== SECÇÃO DO DOCUMENTO
A segunda, reside na força imagética e no sentido musical que percorrem este livro. IMF tem o dom raro da palavra curta, rigorosa, da combinação frásica paradoxal, do vocábulo inesperado, com os quais tece – rendilha – uma escrita iluminante, nítida, dotada daquela qualidade perceptiva do camoniano “vi claramente visto”, como a que é dada pelo súbito clarão do raio que rasga a noite, desfaz as sombras, e revela, como numa tela, a forma das coisas e dos seres.
Mas tem igualmente um apuradíssimo sentido da melodia, que percorre todos os seus textos como um basso ostinato, pano de fundo de uma respiração musical incessante. Uma das pessoas que melhor conhece a autora, José Pires F., diz que a sua escrita é percorrida por harmonia e ritmo. Observação certeira, porque IMF escreve com o sentido de equilíbrio das grandes obras musicais.
Mas acrescento um detalhe: tem igualmente uma refinada competência na arte da variação e da improvisação. Mesmo para os grandes intérpretes musicais, a variação e a improvisação sobre um tema inicial é dos exercícios mais difíceis de conseguir. Só é acessível aos predestinados, àqueles em cujas veias o sangue corre irmanado com a música. Ora este sentido da variação e da improvisação é um dos maiores talentos de IMF. E-lhe dada – ou escolhe – uma palavra como ponto de partida ou de apoio, e em variações e improvisações infinitas ela recria universos inimagináveis, reinventa a linguagem e como que rearranja a ordem dos planetas. Com esse ponto de apoio alavanca todos os sentidos que as palavras podem exprimir, com a mesma facilidade com que, a partir do seu ponto de apoio, Arquimedes alavancava o mundo. Há nela um instinto fatal de casar palavra-sentido melodia, resolvendo a frase ou o poema com a mesma subtileza com que os grandes compositores resolviam, nos acordes finais, a sonata ou o prelúdio.
A terceira, é a presença de uma carga emotiva muito forte na sua escrita. Mas é uma emoção contida, depurada, ascética, quase religiosa (algumas das pessoas que comentam os textos que ela publica no Piano dizem sentir-se “perante um altar”, ou “no interior de uma catedral”). Emoção expressa num tom que é um misto de parábola e profecia. IMF escreve como se fosse uma vidente, como uma profetisa.
====
== DADOS RECOLHIDOS
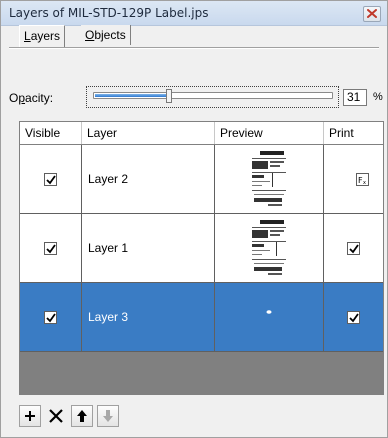  Describe the element at coordinates (148, 248) in the screenshot. I see `layer-name: Layer 1` at that location.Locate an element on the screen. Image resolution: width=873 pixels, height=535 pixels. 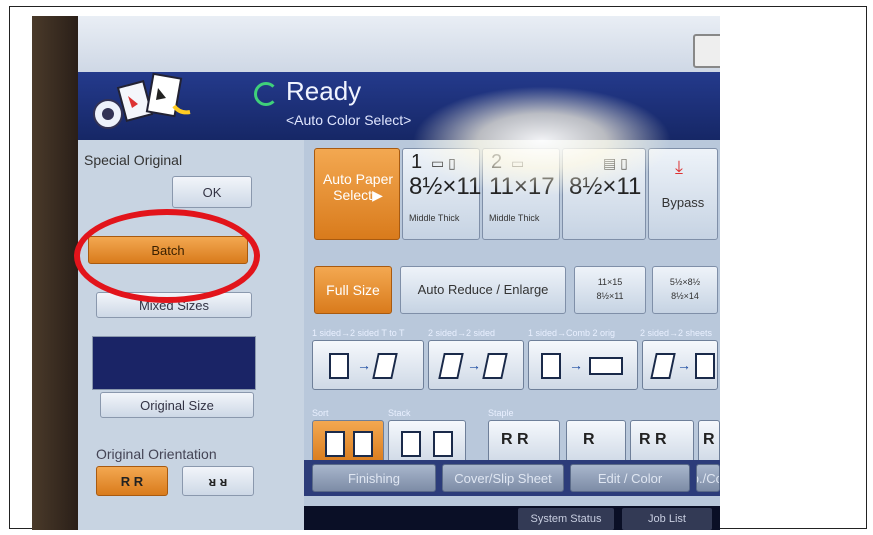
sort-label: Sort is located at coordinates (320, 413).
====
• TAREFA:
Pode continuar o texto sobre a escrita de IMF a partir da última frase apresentada?

• RESPOSTA À TAREFA:
É impressionante o olhar com que perscruta mundo. Penetra no âmago das coisas e exprime o inexprimível. Não há influência, mas há uma sonoridade de fundo, uma toada e um ritmo no dizer, que só tem paralelo no iluminado tom profético de um Khalil Gibran. Emoção por vezes expressa, nesta escrita poderosa, densa e rica – e que sentimos que vem de dentro, que é carne da sua carne e sangue do seu sangue –, em vislumbres de sofrimento, em lampejos de desconsolo, numa consciência da sem-razao e do absurdo com que a vida tantas vezes nos esmaga.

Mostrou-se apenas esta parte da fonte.